I have no intention of making this company better because the administration is all about money and lacks leadership skills. I know why I tooK this job and I took it knowing I was going to be underpaid. I don't want any bad blood but the raise I expect to get after probation is still putting me in the underpaid category.

I basically want to know if I should ask for more now when I meet the HR person.
Deal Addict
User avatar
Mar 23, 2008
3078 posts
1097 upvotes
Edmonton
flyingnurse wrote:
May 19th, 2017 5:45 pm
Those are fair remarks and questions. I know I am going to pass probation (about a week left), I am not saying that to be cocky or whatever but let's just say I passed it.

I have no intention of making this company better because the administration is all about money and lacks leadership skills. I know why I tooK this job and I took it knowing I was going to be underpaid. I don't want any bad blood but the raise I expect to get after probation is still putting me in the underpaid category.

I basically want to know if I should ask for more now when I meet the HR person.
I would think it very unusual to "pre-negotiate" a raise just after probation. I used to be a team lead, and if one of my team members came to me with a request like that, it would have gotten shot down so fast his head would be spinning. Prove your worth to the company and THEN talk about a raise. Raises are typically performance driven, not just because you show up on time each day. Even more so if the company is cheap, as it sounds like yours is. You would have to show them how you're adding value/saving them money, and then you can talk about a raise.

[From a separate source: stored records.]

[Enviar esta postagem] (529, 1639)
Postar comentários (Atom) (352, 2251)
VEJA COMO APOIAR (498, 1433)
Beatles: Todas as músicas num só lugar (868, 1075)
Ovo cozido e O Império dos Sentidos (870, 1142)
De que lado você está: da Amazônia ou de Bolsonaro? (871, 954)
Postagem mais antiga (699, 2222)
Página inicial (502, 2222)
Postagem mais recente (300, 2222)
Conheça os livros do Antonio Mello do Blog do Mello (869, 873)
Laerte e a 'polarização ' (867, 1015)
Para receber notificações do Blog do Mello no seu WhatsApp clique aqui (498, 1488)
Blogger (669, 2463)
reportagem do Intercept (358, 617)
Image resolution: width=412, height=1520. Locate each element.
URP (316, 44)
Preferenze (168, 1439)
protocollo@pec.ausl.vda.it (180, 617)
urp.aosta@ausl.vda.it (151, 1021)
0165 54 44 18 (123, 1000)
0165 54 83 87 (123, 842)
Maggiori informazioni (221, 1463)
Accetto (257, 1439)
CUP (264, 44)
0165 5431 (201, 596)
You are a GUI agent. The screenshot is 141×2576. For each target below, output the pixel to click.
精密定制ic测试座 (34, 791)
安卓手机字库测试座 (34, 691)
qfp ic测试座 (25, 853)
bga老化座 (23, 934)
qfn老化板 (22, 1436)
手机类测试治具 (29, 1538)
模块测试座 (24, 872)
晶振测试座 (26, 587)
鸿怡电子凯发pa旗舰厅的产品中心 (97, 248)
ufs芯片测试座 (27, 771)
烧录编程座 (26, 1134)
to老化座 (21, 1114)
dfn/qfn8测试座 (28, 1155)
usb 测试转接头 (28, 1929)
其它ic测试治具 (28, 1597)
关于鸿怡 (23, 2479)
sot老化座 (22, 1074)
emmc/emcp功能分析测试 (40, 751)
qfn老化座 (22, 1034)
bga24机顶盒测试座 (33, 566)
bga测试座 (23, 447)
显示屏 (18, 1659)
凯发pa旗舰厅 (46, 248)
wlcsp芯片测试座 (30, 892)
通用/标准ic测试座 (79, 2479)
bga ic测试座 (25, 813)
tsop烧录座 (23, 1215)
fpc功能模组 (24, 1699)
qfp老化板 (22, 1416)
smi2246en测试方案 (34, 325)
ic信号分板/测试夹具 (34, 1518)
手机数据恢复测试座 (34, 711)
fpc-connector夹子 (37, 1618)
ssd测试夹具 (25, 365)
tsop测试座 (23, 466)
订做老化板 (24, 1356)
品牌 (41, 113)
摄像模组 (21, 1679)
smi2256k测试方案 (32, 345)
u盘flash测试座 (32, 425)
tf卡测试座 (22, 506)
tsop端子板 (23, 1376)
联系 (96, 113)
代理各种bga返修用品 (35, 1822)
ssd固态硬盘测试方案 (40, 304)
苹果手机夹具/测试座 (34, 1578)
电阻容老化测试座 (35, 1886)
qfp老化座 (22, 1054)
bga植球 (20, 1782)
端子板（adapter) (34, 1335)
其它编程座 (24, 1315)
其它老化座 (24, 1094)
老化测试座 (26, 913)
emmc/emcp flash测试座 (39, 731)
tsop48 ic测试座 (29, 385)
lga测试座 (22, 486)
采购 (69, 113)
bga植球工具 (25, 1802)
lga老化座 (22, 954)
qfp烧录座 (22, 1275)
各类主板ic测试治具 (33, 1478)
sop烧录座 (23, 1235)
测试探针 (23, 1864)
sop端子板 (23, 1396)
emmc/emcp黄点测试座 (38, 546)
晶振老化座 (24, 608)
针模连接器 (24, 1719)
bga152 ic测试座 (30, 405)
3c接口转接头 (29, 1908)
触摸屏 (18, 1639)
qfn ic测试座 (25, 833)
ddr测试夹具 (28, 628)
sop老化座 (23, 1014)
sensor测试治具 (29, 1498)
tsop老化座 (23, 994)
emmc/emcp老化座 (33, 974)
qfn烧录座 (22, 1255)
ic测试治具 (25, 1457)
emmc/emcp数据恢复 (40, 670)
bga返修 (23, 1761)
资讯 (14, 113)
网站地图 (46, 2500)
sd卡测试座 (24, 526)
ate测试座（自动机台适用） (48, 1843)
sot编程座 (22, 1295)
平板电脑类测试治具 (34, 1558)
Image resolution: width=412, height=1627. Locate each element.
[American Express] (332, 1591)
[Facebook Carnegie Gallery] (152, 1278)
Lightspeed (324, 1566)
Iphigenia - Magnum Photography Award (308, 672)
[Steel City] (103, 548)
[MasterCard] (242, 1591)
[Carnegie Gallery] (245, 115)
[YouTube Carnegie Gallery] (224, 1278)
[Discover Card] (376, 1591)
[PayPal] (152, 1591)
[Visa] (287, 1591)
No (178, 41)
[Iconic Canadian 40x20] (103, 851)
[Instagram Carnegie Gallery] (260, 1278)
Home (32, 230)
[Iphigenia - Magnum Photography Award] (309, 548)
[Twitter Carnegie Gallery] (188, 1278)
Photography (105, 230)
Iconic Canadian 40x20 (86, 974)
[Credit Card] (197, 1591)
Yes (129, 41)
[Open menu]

And getting multiple raises in a year? Good luck with that in today's economy. That's a general observation, no idea what your industry/market is like. They might as well just let you walk and hire someone new.

C
Deal Addict
User avatar
Mar 23, 2008
3078 posts
1097 upvotes
Edmonton
And I'm not trying to be rude, BTW. You might be a top performer and a wonderful human being, I have no idea. But with most companies, you have to show them justification for a raise. And you haven't done that if you're not even done your probation yet.

C
Deal Expert
Aug 2, 2004
23020 posts
2020 upvotes
Aurora
flyingnurse wrote:
May 19th, 2017 5:45 pm
I have no intention of making this company better because the administration is all about money and lacks leadership skills.
Based on your name, I'm assuming you're a nurse or in the medical field.

Your comment that the company is only concerned about money. How are you any different?

I understand that you plan to leave for greener pastures, but you need experience and people will question why your tenure was so short at your first position.

I would not mention your intentions to leave to anyone.